In Berlin the Munich agreement was greeted with cheering in the streets. According to William Shirer, Berliners had shown considerable fear when, at the height of the Czech crisis, a motorized division swept down the Wilhelmstrasse. Now they responded with “delirious joy” at the news that Hitler had once again achieved a foreign policy victory without recourse to arms.

But not everyone was praising the Führer; on the domestic front some of his policies were beginning to occasion resentment and resistance. The Nazi regime’s accelerating efforts to “coordinate” the mainstream churches, for example, inspired opposition from certain elements within the clergy and laity. Berlin emerged as a center of religious opposition, especially from the Protestant camp.

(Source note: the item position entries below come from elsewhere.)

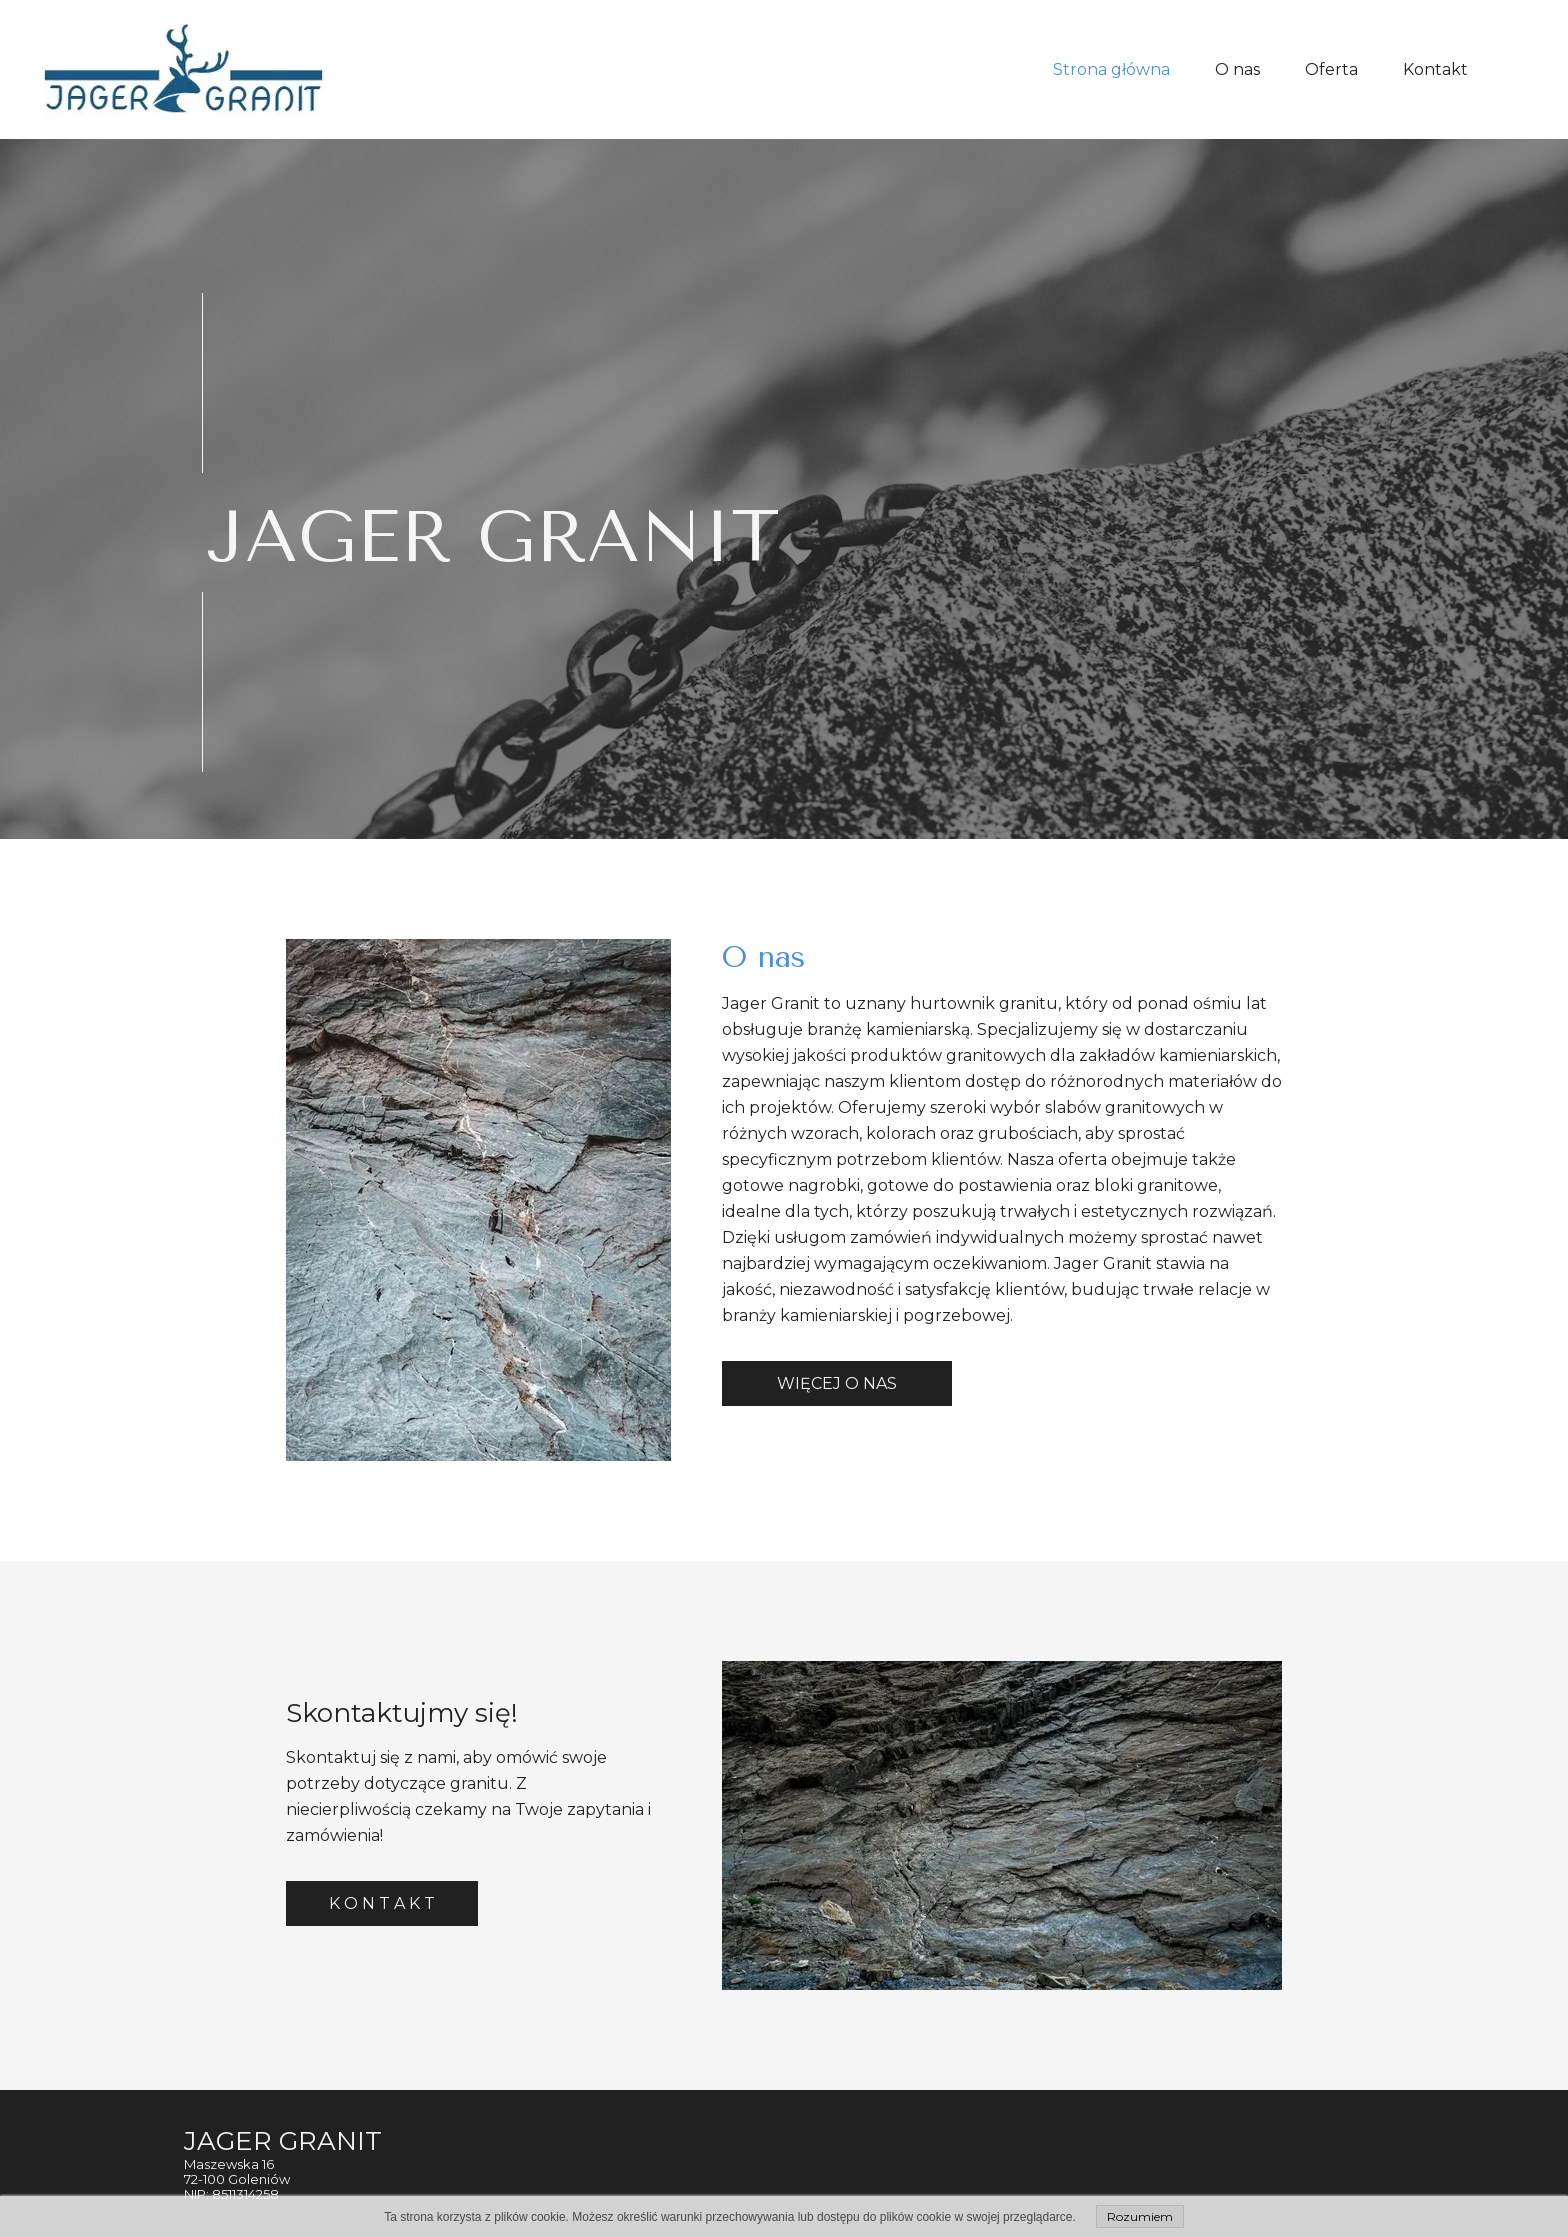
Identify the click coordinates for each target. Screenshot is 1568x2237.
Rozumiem (1140, 2216)
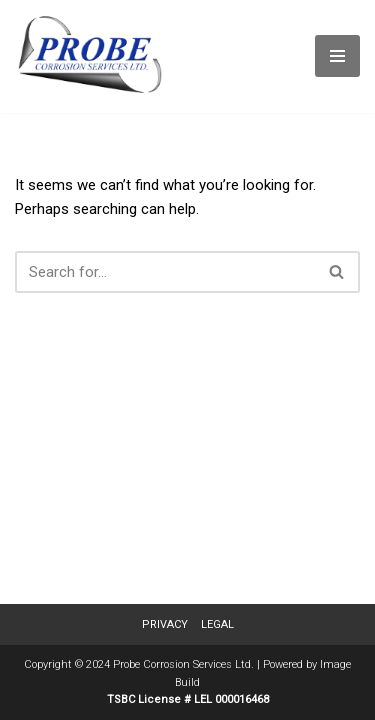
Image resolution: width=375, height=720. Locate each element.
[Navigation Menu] (337, 56)
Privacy (165, 624)
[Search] (165, 272)
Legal (217, 624)
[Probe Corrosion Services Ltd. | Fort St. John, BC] (90, 56)
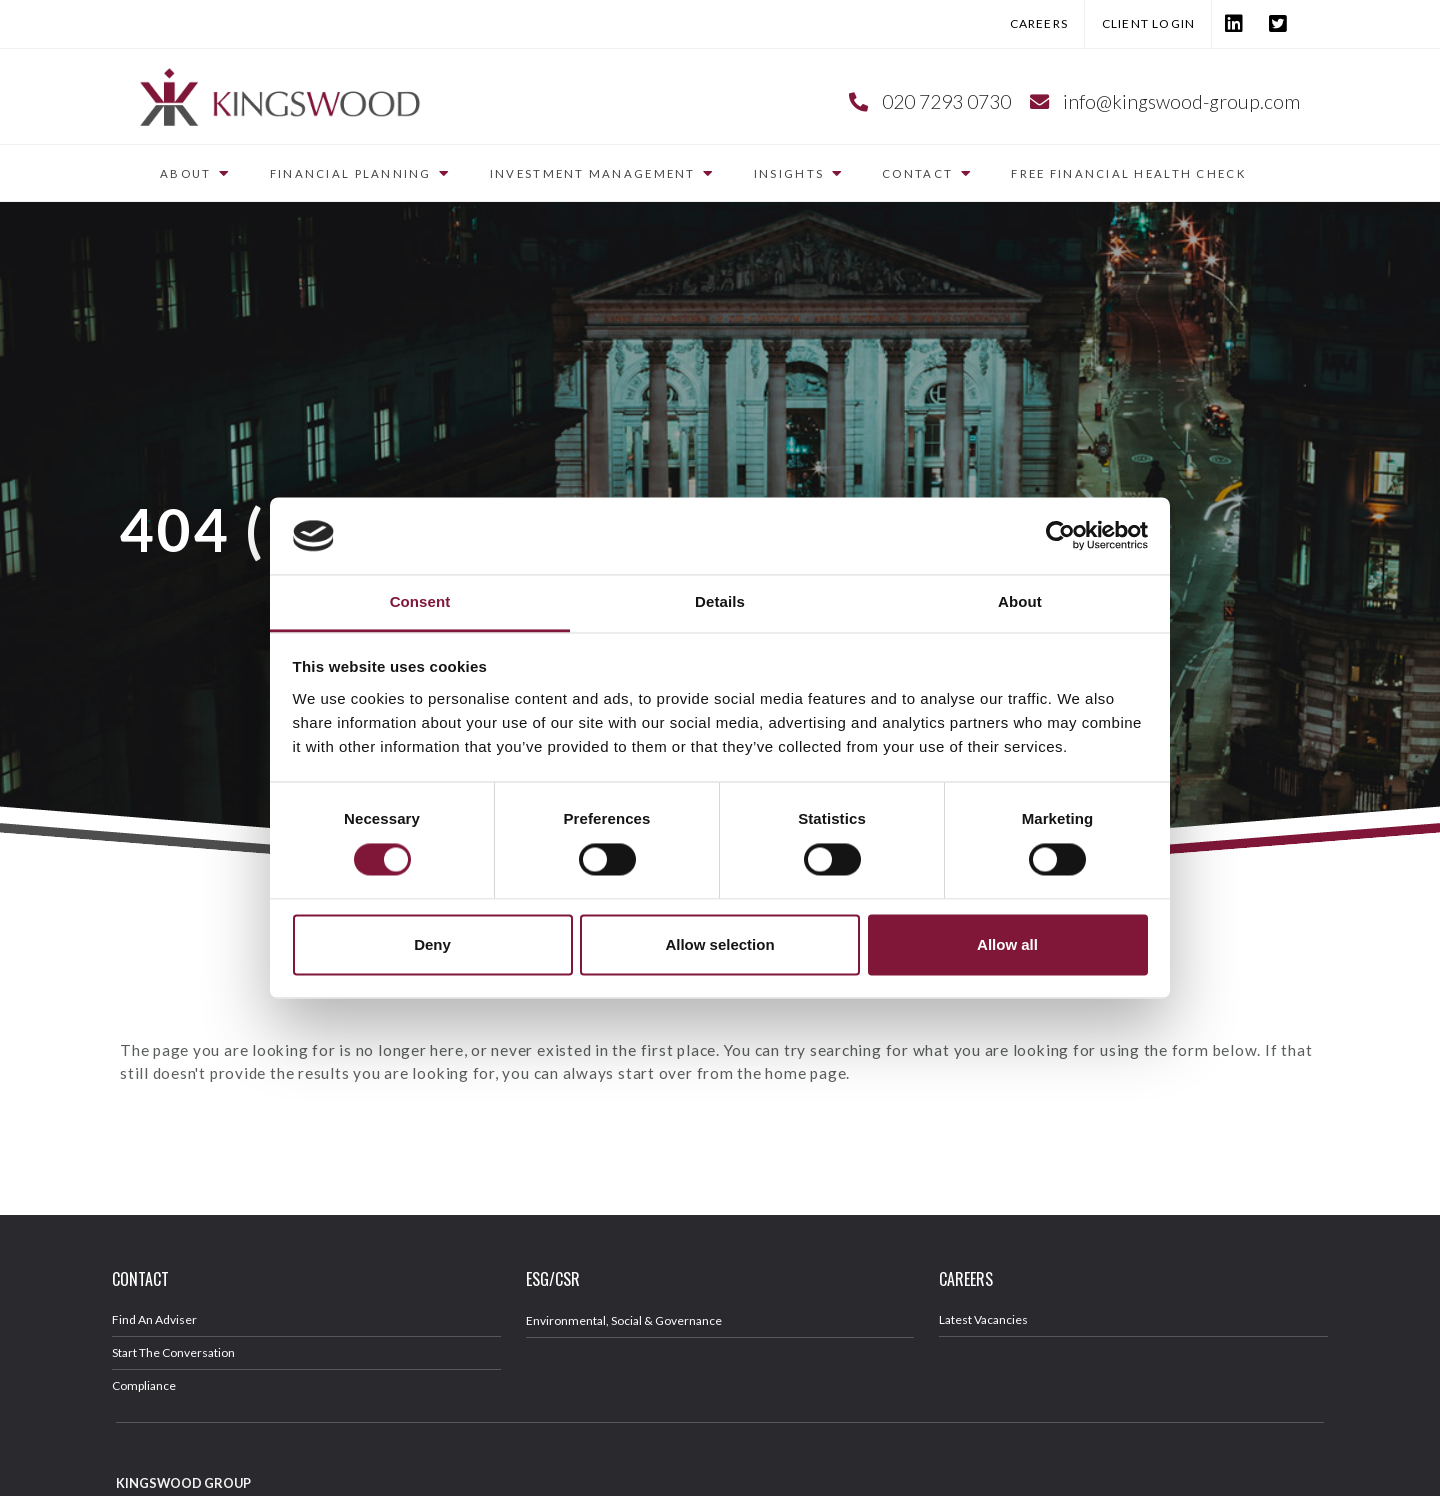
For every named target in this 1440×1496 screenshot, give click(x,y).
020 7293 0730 (946, 101)
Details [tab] (720, 601)
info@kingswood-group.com (1181, 101)
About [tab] (1020, 601)
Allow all (1007, 944)
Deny (432, 944)
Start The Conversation (173, 1352)
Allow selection (719, 944)
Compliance (144, 1385)
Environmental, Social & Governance (624, 1320)
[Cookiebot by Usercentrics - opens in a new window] (1060, 536)
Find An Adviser (154, 1319)
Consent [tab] (420, 601)
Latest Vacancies (983, 1319)
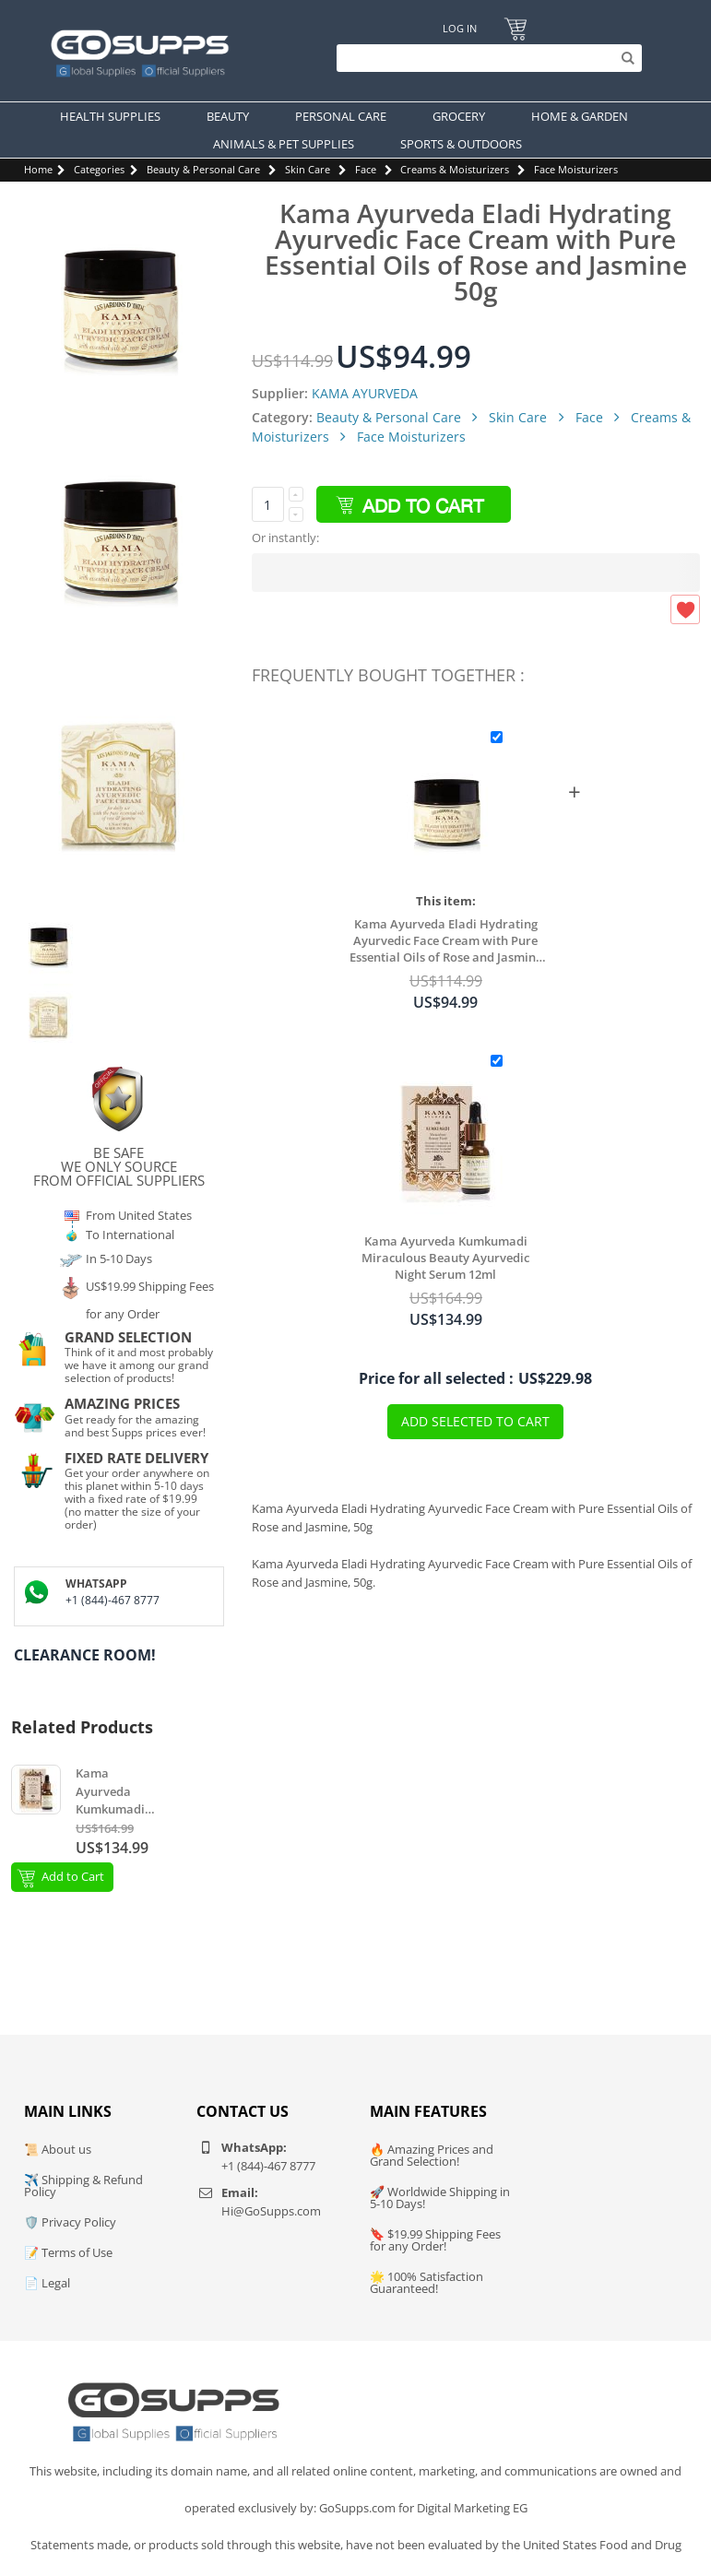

A key figure in the Protestant opposition was Martin Niemoller, a former submarine captain who was a pastor in the Berlin district of Dahlem. Alarmed by the Nazis’ imposition of an “Aryan paragraph” on the churches, which denied membership in the Christian community to persons of Jewish or other non-Aryan backgrounds, Niemoller formed the Pfarrernotbund (Pastors’ Emergency League) to combat racism in the church. The group was careful to call itself “nonpolitical” and to insist that its agenda was purely spiritual. But when Niemoller refused to fill out a questionnaire concerning his own racial background, he was suspended from his position. In response, 600 members of his parish sent telegrams of protest to Reich Bishop Ludwig Müller, the new pro-Nazi head of the Evangelical Church. Hitler personally intervened in the affair, inviting Niemoller to a meeting with him and the church authorities. This resulted in a toe-to-toe confrontation between the pastor and the Führer. When Niemoller continued to preach against the Nazi regime despite warnings to desist, he was packed off to Sachsenhausen as a “personal prisoner of the Führer’s.”